From sparklers that burn at 1,000 degrees to bad burgers, here are a few tips to stay safe on Independence Day.
With July Fourth around the corner, many Americans will be eager to fire up the grill, light a few sparklers, and enjoy a beer or two.
However, these traditions can increase the risk of a host of health risks from burns to foodborne illnesses.
But there’s no need to cancel your Independence Day plans this Tuesday.
Here are a few tips on how to avoid these hazards during your celebrations.
Even small fireworks can be dangerous
Fireworks may be a long-standing tradition, but the American Academy of Pediatrics (AAP) advises that parents stay away.
Dr. Robert Glatter, an emergency physician at Lenox Hill Hospital in New York, said fireworks can be especially dangerous for children even if they are just bystanders.
A 2006 study published by the AAP found that one-fourth of children injured by fireworks were simply watching the backyard displays.
“We always remind all parents and teens of the dangers associated with fireworks, and recommend they leave it up to professionals,” Glatter told Healthline in an email. “If teens choose to set off fireworks, parental supervision is recommended at all times.”
Dr.
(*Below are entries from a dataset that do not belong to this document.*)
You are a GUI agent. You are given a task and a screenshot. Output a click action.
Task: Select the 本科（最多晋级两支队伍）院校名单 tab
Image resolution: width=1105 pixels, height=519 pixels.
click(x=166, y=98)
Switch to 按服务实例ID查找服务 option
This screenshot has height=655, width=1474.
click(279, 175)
Jerri Rose, a pediatric emergency medicine physician at UH Rainbow Babies and Children’s Hospital in Cleveland, said sparklers may seem like a harmless way to celebrate the holiday, but they can be especially dangerous for young children.
“They can burn at greater than 1,000 degrees and cause really significant burns and permanent injuries to the eyes as well as injuries to fingers and toes,” Rose told Healthline.
She advises parents to keep a close eye on older children if they are eager to wave a sparkler and keep them away from young children.
“Go for alternatives such as glow sticks,” she said.
Beware the barbeque
Everyone loves a good barbeque or picnic but don’t be lax about food safety just because you’re enjoying the holiday.
Undercooked meats or improperly stored foods can increase the risk of contracting a variety of foodborne illnesses, none of which are a pleasant way to spend Independence Day.
The Centers for Disease Control and Prevention (CDC) has a handy list of grilling safety tips.
They advise wannabe grill masters to keep food below 40˚F (5.5˚C) before cooking, and then to use a meat thermometer to ensure all items are cooked properly.
Foods should not be kept out at room temperature for more than two hours. If you’re outside and it’s hot, that goes down to just one hour.
Sun protection is key
On Independence Day, Rose said it’s important for everyone to remember sun protection, especially for children who may not notice how long they’ve spent in the sun.
“We have seen kids with blistering” sunburns, said Rose. “They should be seen by a physician.”
While she acknowledged that once a sunburn causes blisters “the damage has been done, but there are recommendations we can make to manage pain.”
The American Academy of Dermatology recommends using a broad-spectrum sunscreen that protects against both UVA and UVB rays with an SPF of at least 30.
Additionally, they suggest staying in the shade between 10 a.m. and 2 p.m. when the sun’s rays are the harshest.
Rose also warns parents to be on the lookout for heat exhaustion.
“Especially young children, they’re really at risk because of physical differences,” she said. “They have a higher metabolic rate and they don’t notice the signs and symptoms” of heat exhaustion.
She recommends parents plan indoor breaks for the kids and be on the lookout for signs of lethargy or irritability.
Drinking and driving
Not driving while inebriated is a good rule year-round, but especially during the July Fourth holiday when many revelers enjoy celebrating with a few alcoholic beverages.
The National Transportation Highway Safety Administration (NTHSA) said the holiday is “one of the deadliest holidays of the year due to drunk driving.”
“During the 2015 Fourth of July Holiday, 146 people were killed in drunk driving crashes,” officials from the NTHSA said in a statement. “Nearly two-thirds of those killed were in crashes where at least one driver had a blood alcohol concentration (BAC) of .15 or higher — almost twice the legal limit.”
The NTHSA even has an app to help people call a taxi or friend for a ride if they’ve had a few too many drinks.
Rose said anyone planning on drinking during the holiday should make a plan ahead of time so that they are not tempted to drive home drunk.
“Make a plan to use some other mode of transportation … we can’t emphasize enough that no one should be driving under the effects of alcohol,” Rose said.
Additionally, Rose said drivers should take extra care on the road due to the risk from others who may be driving drunk.